Welcome to Racket, Alejandro.

The different Racket macro tools are harder to learn than CL's.  But 
once you invest in learning the Racket ones, in my experience, they feel 
much more sophisticated than CL's.  Macros are easily one of Racket's 
biggest strengths over other languages.

There are a few different ways to define macros in Racket.  The most 
sophisticated is "syntax-parse", but the documentation is imposing. If 
you want to start with something sophisticated, but "syntax-parse" is 
just a little too much, try a "syntax-case" tutorial first.

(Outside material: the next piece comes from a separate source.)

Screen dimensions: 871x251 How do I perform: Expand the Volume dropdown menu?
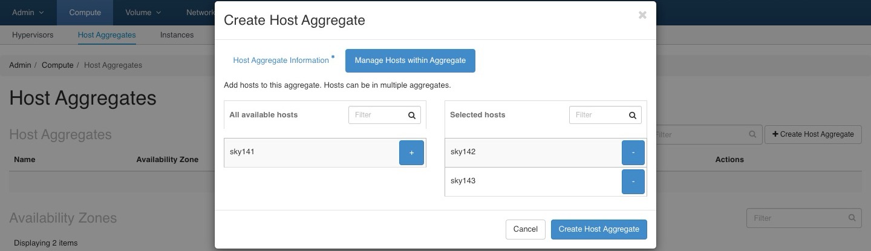click(143, 12)
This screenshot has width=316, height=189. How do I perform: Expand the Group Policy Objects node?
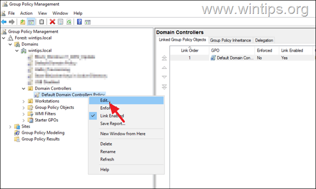click(x=24, y=107)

I recommend ignoring "define-syntax-rule" and "syntax-rules".  Those 
forms are fine for many simple things, but you probably will soon want 
to do things that those forms make hard to do.  So why not just start 
with "syntax-parse" or "syntax-rules", and then you can learn their 
features smoothly and incrementally?

One tip for writing macros: make your transformer pattern variables be 
all-uppercase.  This convention makes reading and writing macros much 
easier for humans, and also less confusing to learn (because people 
seeing examples are less confused over what is a pattern variable and 
what is a normal Racket variable).

Neil V.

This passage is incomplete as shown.